[Stored data entries]
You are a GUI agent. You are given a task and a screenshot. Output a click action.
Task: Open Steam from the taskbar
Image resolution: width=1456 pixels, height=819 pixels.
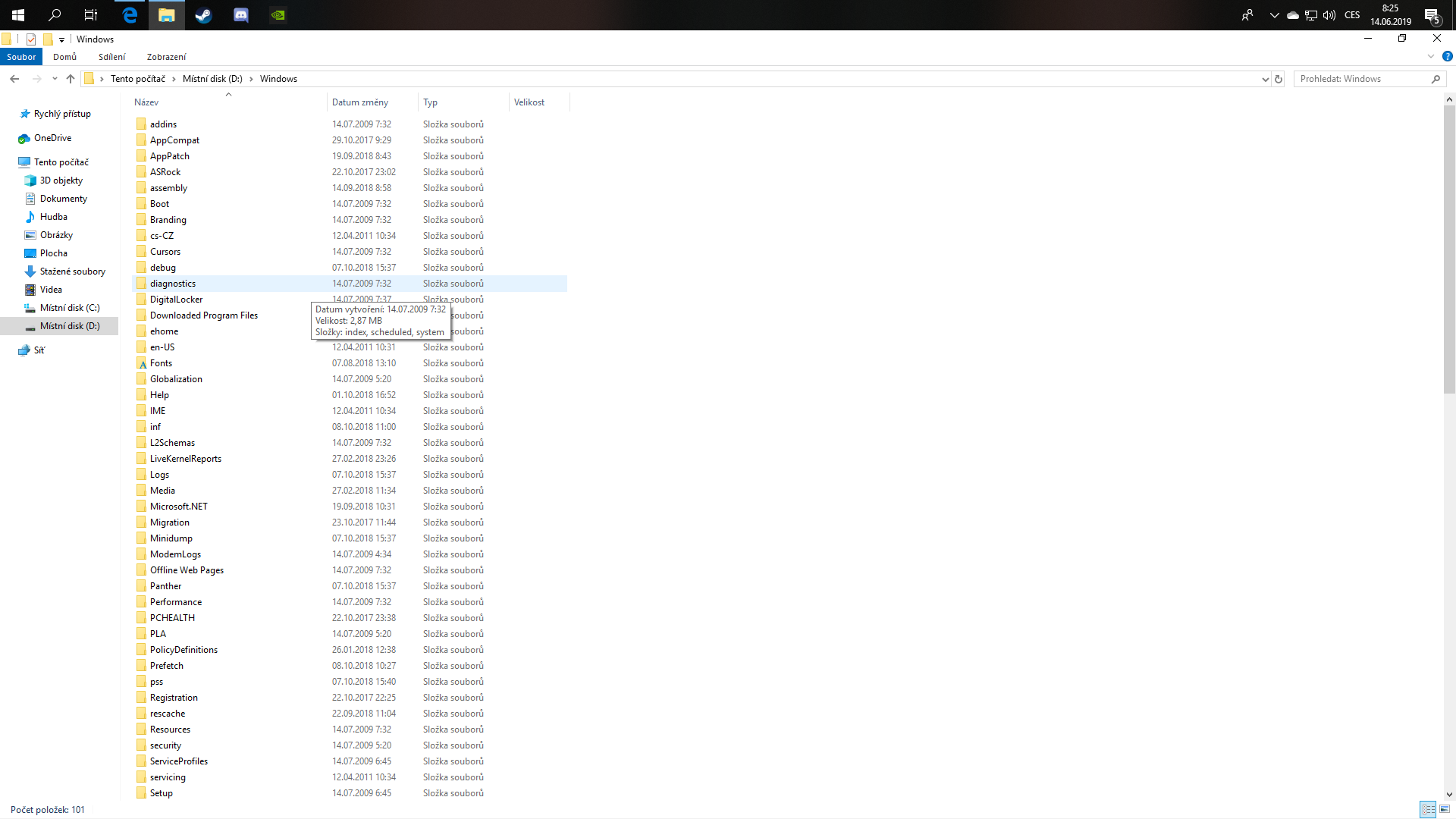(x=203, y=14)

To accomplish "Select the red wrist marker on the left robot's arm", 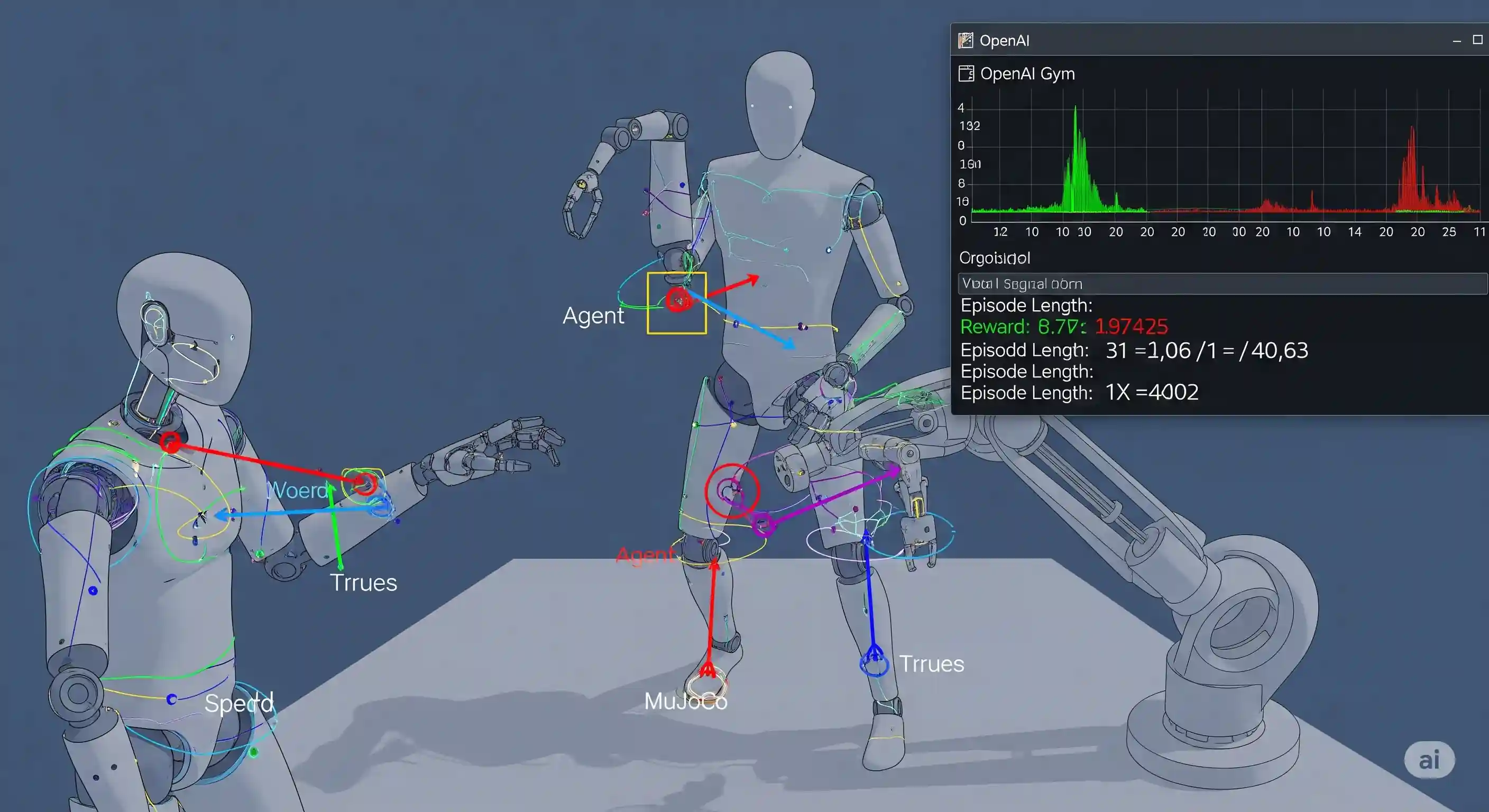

### Problem description
An exact copy of the entries, without any pictures, is what the answer should be.

### Completed exercise
You are a GUI agent. You are given a task and a screenshot. Output a click action.
Task: Open Steam from the taskbar
Image resolution: width=1456 pixels, height=819 pixels.
(x=203, y=14)

To accomplish "Select the red wrist marker on the left robot's arm", 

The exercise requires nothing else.